It's ages since last I wrote a blog post - in the meantime we've finished our Sabbatical and also moved house!
Since the Sabbatical ended I've been continuing to think a lot about how to live a more sustainable life (in terms of my own energy/capacity/creativity), and how my Just Kai work fits into that.
One realisation has been that I can just do what works. I still need to choose what I do on a given day, but I don't have to keep going until things are done, at the cost of exhausting myself. God has given me quite a limited energy capacity - if He needs me to do more, He can do something about that! I don't have to kill myself with overwork.
So yesterday we were at the Grey Lynn Park Festival with Just Kai. Last year when were there, we came with recommendations for both a slave-free Christmas meal and for slave-free chocolate gifts. This year we just had the meal recommendations. Partly as there isn't that much Christmas chocolate in the shops yet, but significantly because someone who had been going to help with writing that guide was suddenly unavailable. Initially I assumed that meant I would pick it up, but in the end I decided I wasn't up to that and just left it. And that was OK :-)
I also tend to plan my life quite carefully, so I can be really deliberate about my priorities and what I fit in. But recently I've been thinking I need to back off on that and be more open to listening to God's leading in the moment. In particular, a few weeks' back a particular friend just kept coming to my mind. I was thinking how much I wanted to see her, but there just wasn't space around what was already planned. Then I got in touch with her husband about something else a bit later and learned that she'd had a huge week that week I'd been thinking about her, and that it would probably have been really good if I'd been in touch. So later on when someone else particularly came to mind I decided to let some other things slide so I could spend some time with them.
There are a bunch of people I've been wanting to have over recently, too, who I've contacted repeatedly but they never seem to be available. Then I was chatting to someone at church about them coming over and they mentioned it'd been two years since we first asked them (!). But then she said "when God wants it to, it will happen". And that really struck me. I think I waste a lot of energy trying to 'make' things happen, and I'm trying to back off from that a bit and trying to fit in more with what God's doing instead.
And lastly, I've been struck by the thought recently that God doesn't need me to do Just Kai. Some years' back was horrified to learn that one of the young adults at church thought I was ending Modern Slavery all by myself. That was way too much for one person! But I've realised I've slipped into a related thought myself. I feel the weight of the men trapped on fishing boats, and most especially the weight of the kids on cocoa farms who work instead of going to school. I feel like I must get the word out about their situations, and I must do the research needed to direct people to options that will reduce the vulnerability of those people. It feels heavy and necessary and important
But then two weeks ago Martin was preaching, and I was really struck by one thing he said. He was talking about how God wants to relate to us, and God wants us to do particular things, but those things aren't things He needs from us. The things we offer God are like clumsy little-kid drawings that God our Father delights in sticking on His fridge because He delights in us.

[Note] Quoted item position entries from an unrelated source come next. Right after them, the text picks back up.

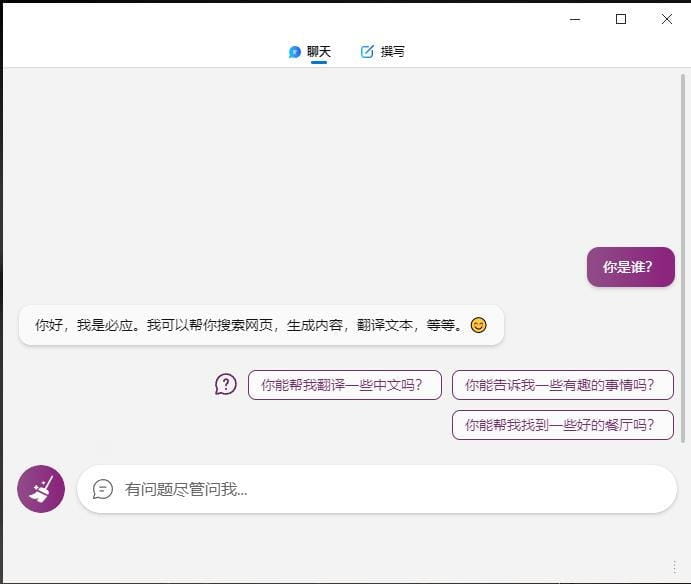Close the chat window

(x=667, y=19)
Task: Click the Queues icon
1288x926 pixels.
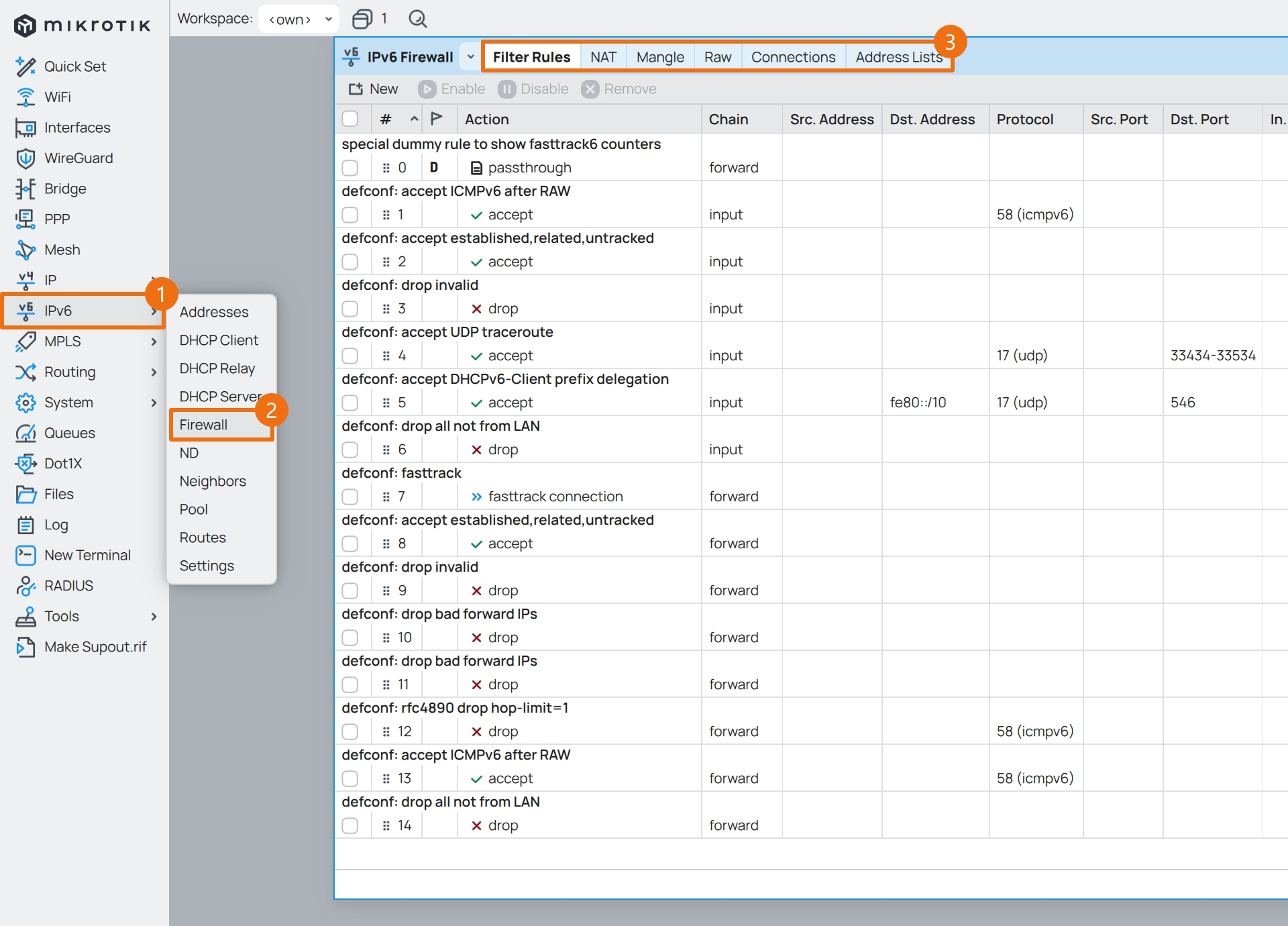Action: (25, 433)
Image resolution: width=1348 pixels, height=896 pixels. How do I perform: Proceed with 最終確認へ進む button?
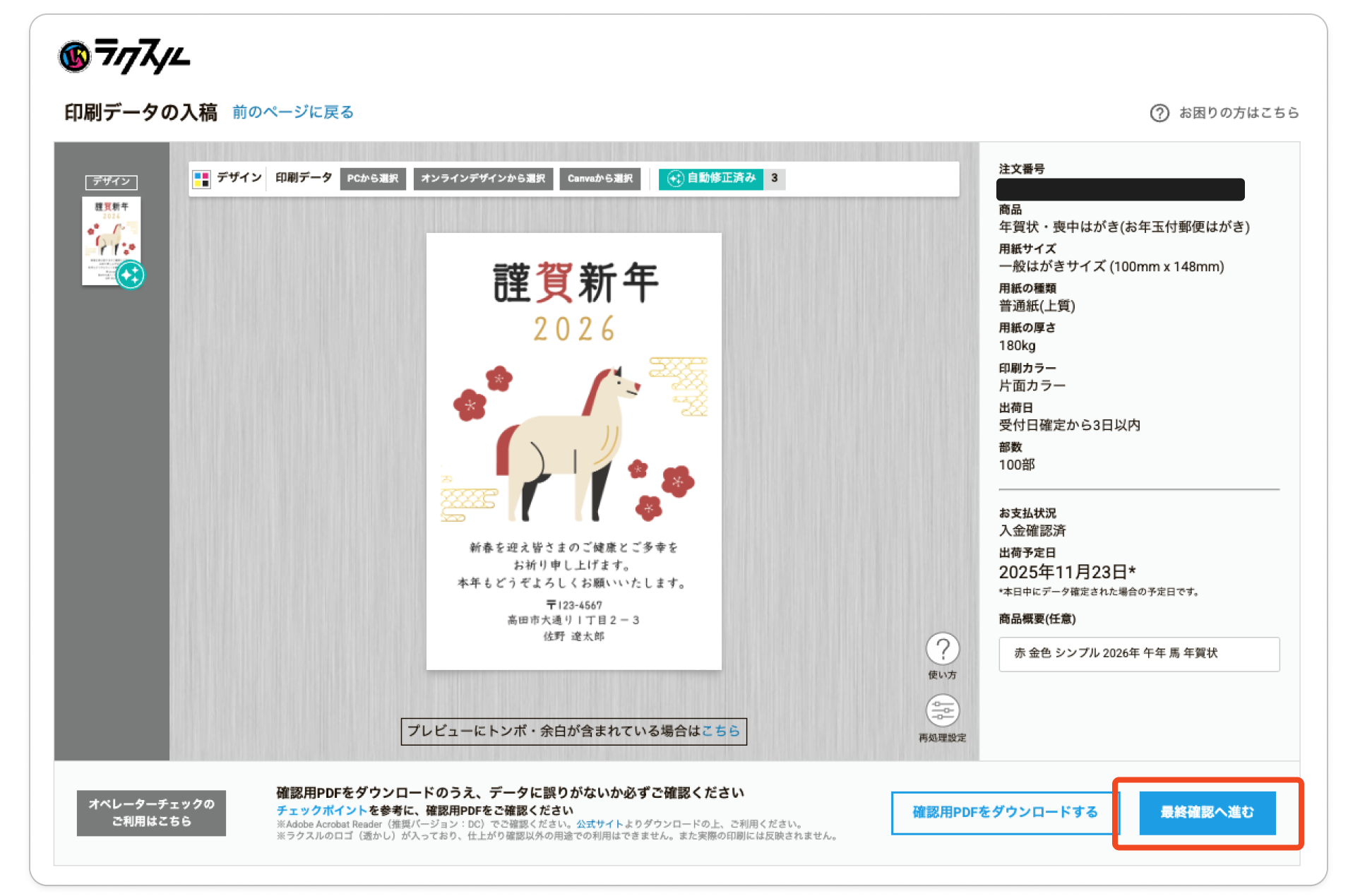pos(1207,813)
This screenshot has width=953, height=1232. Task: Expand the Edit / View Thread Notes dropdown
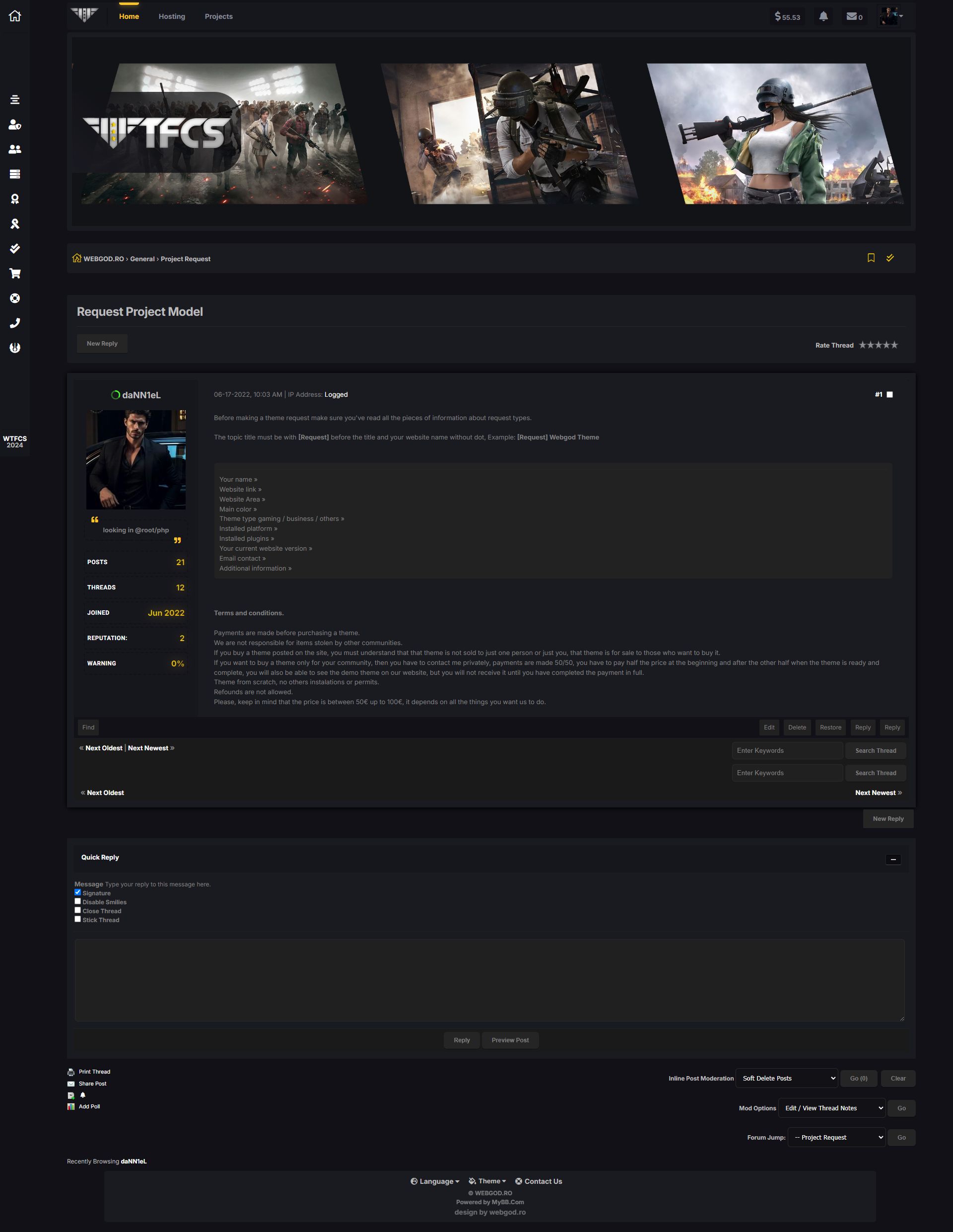[x=832, y=1108]
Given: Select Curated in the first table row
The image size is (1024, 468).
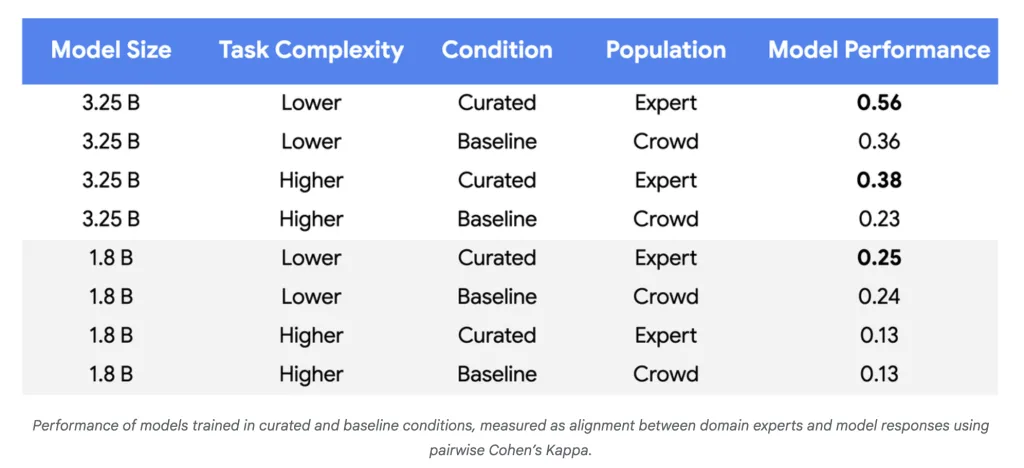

So I've been thinking a bit about how God has called me to Just Kai, but how that doesn't mean He needs me to do Just Kai. It won't be a terrible disaster if I stuff up what I do, or can't do much of it, or whatever.
And so today we had some people back to lunch after church, even though I was really tired after the Grey Lynn Park Festival yesterday, and that may well mean I don't have the energy to do some follow up from that that I want to do. And after they left I had a rest, then did some kitchen things I wanted to do, then sat down to write this. And now I need a rest, so I guess the follow-up will have to wait until Tuesday now (as tomorrow's my Sabbath), and I guess that will be OK!